• [Records contained in a dataset]:
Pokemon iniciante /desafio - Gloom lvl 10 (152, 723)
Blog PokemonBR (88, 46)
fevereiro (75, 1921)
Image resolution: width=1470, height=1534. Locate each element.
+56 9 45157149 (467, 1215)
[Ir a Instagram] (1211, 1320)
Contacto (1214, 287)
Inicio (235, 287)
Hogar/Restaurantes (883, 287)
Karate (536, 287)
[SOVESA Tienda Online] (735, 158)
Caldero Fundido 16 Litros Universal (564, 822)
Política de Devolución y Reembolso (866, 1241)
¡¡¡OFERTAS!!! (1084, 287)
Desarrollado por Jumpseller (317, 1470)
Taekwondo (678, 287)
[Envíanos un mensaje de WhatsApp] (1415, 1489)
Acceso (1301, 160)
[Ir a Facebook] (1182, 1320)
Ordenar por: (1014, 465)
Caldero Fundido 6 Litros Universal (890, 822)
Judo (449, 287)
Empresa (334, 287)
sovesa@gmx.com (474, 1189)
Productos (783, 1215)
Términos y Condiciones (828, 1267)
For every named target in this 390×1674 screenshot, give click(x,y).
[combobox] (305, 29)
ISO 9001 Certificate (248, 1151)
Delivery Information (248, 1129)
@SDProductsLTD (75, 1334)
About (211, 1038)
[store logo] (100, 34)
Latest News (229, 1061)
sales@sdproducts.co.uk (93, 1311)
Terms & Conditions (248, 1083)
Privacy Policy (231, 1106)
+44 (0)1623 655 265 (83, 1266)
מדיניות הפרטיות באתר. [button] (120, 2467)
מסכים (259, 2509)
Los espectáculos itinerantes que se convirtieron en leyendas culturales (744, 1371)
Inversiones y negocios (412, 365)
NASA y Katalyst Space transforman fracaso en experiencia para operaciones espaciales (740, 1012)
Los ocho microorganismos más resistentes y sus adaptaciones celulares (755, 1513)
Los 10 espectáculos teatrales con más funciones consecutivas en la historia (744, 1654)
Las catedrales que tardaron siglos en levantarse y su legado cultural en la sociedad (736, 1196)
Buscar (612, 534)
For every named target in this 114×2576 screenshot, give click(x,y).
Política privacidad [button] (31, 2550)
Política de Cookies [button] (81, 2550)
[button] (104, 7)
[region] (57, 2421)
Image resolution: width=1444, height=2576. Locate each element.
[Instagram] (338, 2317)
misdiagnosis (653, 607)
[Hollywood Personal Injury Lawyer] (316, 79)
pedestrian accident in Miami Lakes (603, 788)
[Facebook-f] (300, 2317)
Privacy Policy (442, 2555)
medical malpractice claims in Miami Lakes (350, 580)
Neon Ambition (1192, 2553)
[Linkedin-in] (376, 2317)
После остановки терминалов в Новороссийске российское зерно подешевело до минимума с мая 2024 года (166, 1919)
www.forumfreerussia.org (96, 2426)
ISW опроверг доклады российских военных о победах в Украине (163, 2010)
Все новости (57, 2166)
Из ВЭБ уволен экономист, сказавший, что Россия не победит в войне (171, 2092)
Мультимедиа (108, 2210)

• [PROBLEM DETAILS]: Print exactly the lines above from the one with "[combobox] (305, 29)" to the one with "Privacy Policy (442, 2555)", including both.

• [TASK RESULT]:
[combobox] (305, 29)
ISO 9001 Certificate (248, 1151)
Delivery Information (248, 1129)
@SDProductsLTD (75, 1334)
About (211, 1038)
[store logo] (100, 34)
Latest News (229, 1061)
sales@sdproducts.co.uk (93, 1311)
Terms & Conditions (248, 1083)
Privacy Policy (231, 1106)
+44 (0)1623 655 265 (83, 1266)
מדיניות הפרטיות באתר. [button] (120, 2467)
מסכים (259, 2509)
Los espectáculos itinerantes que se convirtieron en leyendas culturales (744, 1371)
Inversiones y negocios (412, 365)
NASA y Katalyst Space transforman fracaso en experiencia para operaciones espaciales (740, 1012)
Los ocho microorganismos más resistentes y sus adaptaciones celulares (755, 1513)
Los 10 espectáculos teatrales con más funciones consecutivas en la historia (744, 1654)
Las catedrales que tardaron siglos en levantarse y su legado cultural en la sociedad (736, 1196)
Buscar (612, 534)
For every named target in this 114×2576 screenshot, give click(x,y).
Política privacidad [button] (31, 2550)
Política de Cookies [button] (81, 2550)
[button] (104, 7)
[region] (57, 2421)
Image resolution: width=1444, height=2576. Locate each element.
[Instagram] (338, 2317)
misdiagnosis (653, 607)
[Hollywood Personal Injury Lawyer] (316, 79)
pedestrian accident in Miami Lakes (603, 788)
[Facebook-f] (300, 2317)
Privacy Policy (442, 2555)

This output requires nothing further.